Casting ApertiL’attualità e la cronaca entrano sempre più all’interno della finzione e così sabato scorso, durante Un posto al sole, si è assistito ad una scena che sembrava di aver già vissuto pochi mesi fa.

Silvana, la moglie del giudice Sassi, decide di rivolgersi a un importante quotidiano per rivendicare il suo diritto di donna tradita dal marito: “se mi sono decisa a scrivere questa lettera”, scrive la donna, “è per un imprescindibile bisogno di verità. Mio marito Nicolò Sassi ha fama di magistrato serio ed integerrimo. Ma è una fama immeritata”.

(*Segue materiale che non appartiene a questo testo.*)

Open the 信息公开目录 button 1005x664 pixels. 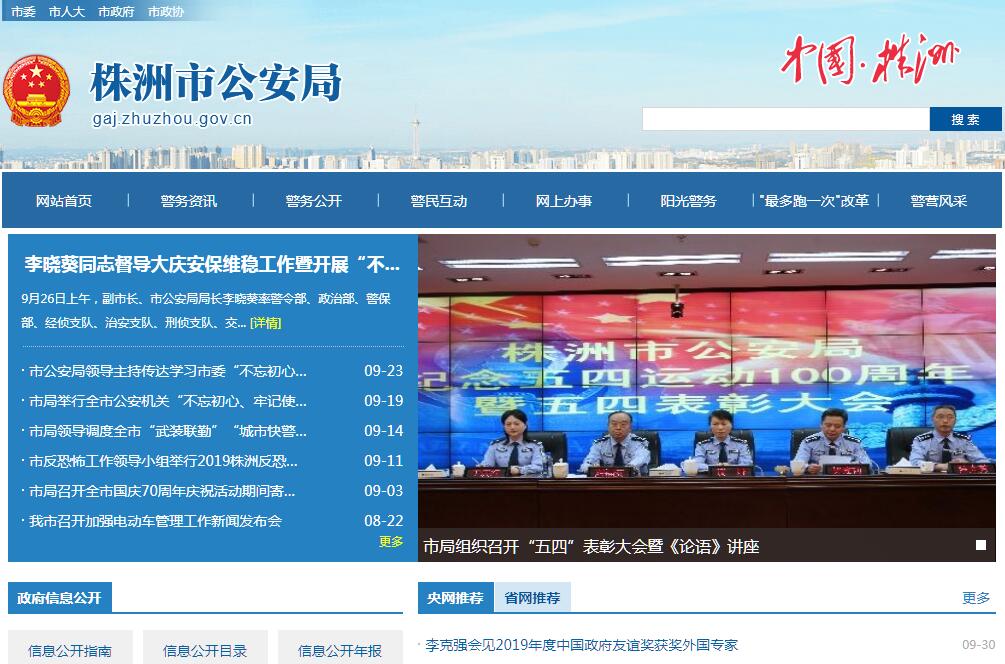coord(205,650)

Parole che fanno tornare in mente quelle scritte da Veronica Lario nel 2007 pubblicate da Repubblica: “egregio Direttore, con difficoltà vinco la riservatezza che ha contraddistinto il mio modo di essere nel corso dei 27 anni trascorsi accanto ad un uomo pubblico, imprenditore prima e politico illustre poi, qual è mio marito”.

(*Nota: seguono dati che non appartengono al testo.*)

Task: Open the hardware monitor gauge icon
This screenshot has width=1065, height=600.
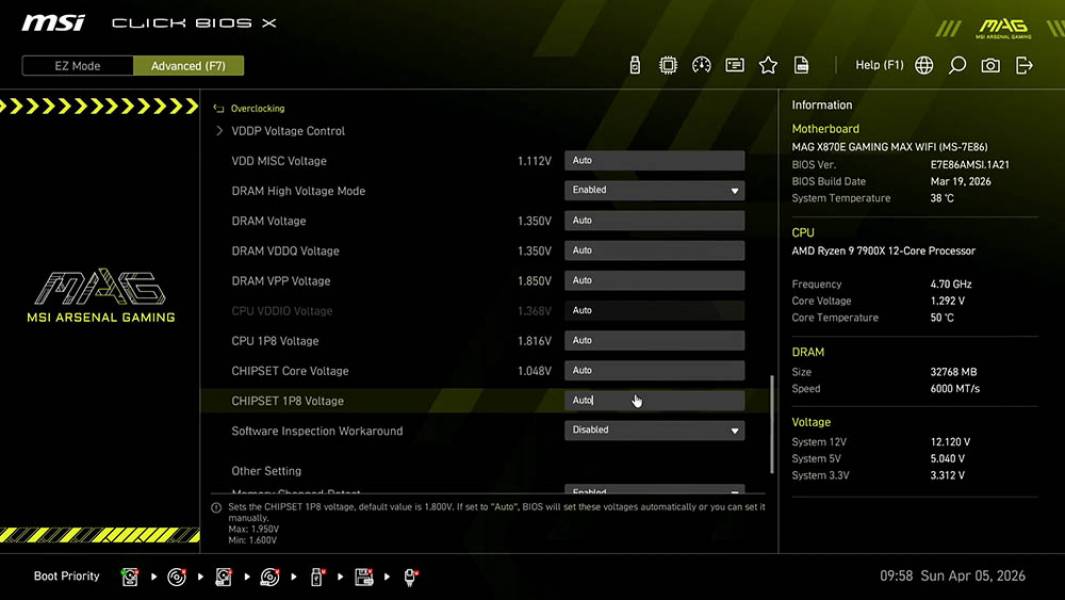Action: click(x=701, y=64)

Dopo la pubblicazione della lettera la vi­ta del magistrato diventa un inferno e addirittura all’uomo viene tolto l’incarico che stava seguendo.

Ironica la chiusura di Aldo Grasso che, paragonando Palazzo Grazioli a Palazzo Palladini di Un posto al sole scrive che “nella soap, s’intende”, il magistrato viene tolto di mezzo per via delle sue questioni private.

Nella vita quotidiana le cose vanno diversamente e alla soap non spetta altro compito che “vendicarsi della realtà”.